ISAAC acceptances
The list of papers accepted to ISAAC 2009, the 20th International Symposium on Algorithms and Computation is now online. (I'd be happier if abstracts were also included, but they're not.)
I never had any thoughts of going to this one, but my colleague and frequent co-author Mike Goodrich has been excited about the possibility of a trip to Hawaii for months, and now he has a good excuse to go. He and his student Darren Strash have a paper there on succinct greedy embedding of planar graphs into the Euclidean plane (related to our previous work on greedy hyperbolic embedding).

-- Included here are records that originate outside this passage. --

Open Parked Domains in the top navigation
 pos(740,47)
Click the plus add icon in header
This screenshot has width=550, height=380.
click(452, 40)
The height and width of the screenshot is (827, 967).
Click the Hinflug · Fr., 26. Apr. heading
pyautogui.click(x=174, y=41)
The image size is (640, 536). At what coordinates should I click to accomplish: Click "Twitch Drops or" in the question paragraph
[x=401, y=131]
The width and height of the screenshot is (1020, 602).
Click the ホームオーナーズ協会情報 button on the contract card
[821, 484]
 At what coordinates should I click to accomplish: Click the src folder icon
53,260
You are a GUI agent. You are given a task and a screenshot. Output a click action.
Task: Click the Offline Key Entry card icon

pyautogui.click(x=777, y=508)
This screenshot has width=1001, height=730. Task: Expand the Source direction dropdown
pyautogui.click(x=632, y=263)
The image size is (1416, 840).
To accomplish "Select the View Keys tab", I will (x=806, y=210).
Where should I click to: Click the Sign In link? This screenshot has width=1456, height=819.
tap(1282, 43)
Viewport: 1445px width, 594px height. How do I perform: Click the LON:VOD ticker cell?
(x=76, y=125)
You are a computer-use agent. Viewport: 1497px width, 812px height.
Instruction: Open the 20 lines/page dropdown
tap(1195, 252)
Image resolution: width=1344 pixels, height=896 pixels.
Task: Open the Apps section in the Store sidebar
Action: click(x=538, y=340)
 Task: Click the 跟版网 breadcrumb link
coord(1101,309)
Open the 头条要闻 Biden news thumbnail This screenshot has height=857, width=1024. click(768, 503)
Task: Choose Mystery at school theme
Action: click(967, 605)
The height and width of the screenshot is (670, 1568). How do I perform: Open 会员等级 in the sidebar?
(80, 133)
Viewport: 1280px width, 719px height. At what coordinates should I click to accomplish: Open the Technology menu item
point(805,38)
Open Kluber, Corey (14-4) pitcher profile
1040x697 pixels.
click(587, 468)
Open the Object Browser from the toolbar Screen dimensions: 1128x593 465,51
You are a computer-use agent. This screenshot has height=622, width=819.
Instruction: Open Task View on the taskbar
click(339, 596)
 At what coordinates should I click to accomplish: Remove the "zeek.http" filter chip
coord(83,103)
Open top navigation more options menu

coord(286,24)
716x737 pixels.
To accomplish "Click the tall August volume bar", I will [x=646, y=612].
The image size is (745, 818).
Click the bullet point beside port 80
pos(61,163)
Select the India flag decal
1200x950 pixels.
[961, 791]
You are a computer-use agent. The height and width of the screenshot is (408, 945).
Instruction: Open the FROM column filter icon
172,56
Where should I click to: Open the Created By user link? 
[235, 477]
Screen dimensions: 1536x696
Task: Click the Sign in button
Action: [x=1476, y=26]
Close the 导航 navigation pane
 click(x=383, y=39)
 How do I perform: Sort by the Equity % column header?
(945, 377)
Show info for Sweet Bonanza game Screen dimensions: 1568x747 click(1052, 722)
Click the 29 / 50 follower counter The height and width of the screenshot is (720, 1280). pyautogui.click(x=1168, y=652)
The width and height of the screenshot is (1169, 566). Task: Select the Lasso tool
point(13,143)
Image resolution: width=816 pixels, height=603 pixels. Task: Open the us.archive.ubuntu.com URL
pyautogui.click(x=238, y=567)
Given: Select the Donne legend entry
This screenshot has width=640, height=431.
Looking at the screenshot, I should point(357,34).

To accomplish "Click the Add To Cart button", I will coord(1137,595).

The idea is to use a version of the Leighton-Moitra embedding from FOCS 2008 (for 3-connected planar graphs, or more generally graphs containing an appropriate cactus subgraph) and show how to compute O(log n)-bit labels for the vertices in such a way that the embedded location of each vertex is a function (independent of the graph) of its label. In this way they get around the “cheating” aspect of much of the greedy embedding literature, that a single vertex location already encodes enough information by itself to represent an entire routing table.
Another result that I've heard of before, mentioned briefly in Erik Demaine's invited talk at WADS, is his paper (listing his last name as author twice in his usual egocentric style, also with Konjevodz and famed origamist Robert Lang) “Folding a Better Checkerboard”. If I remember correctly, they save a factor of two in the area of the starting sheet of origami paper (with different colors on its two sides) needed to fold a checkerboard of a given size (in which the two colors alternate to form an 8×8 grid of squares).
There are many more titles that look interesting to me but that I don't know a lot more about than the title itself. I'm sure it will be an interesting conference, and if you haven't already done your planning for Hawaii in December, now would be a good time.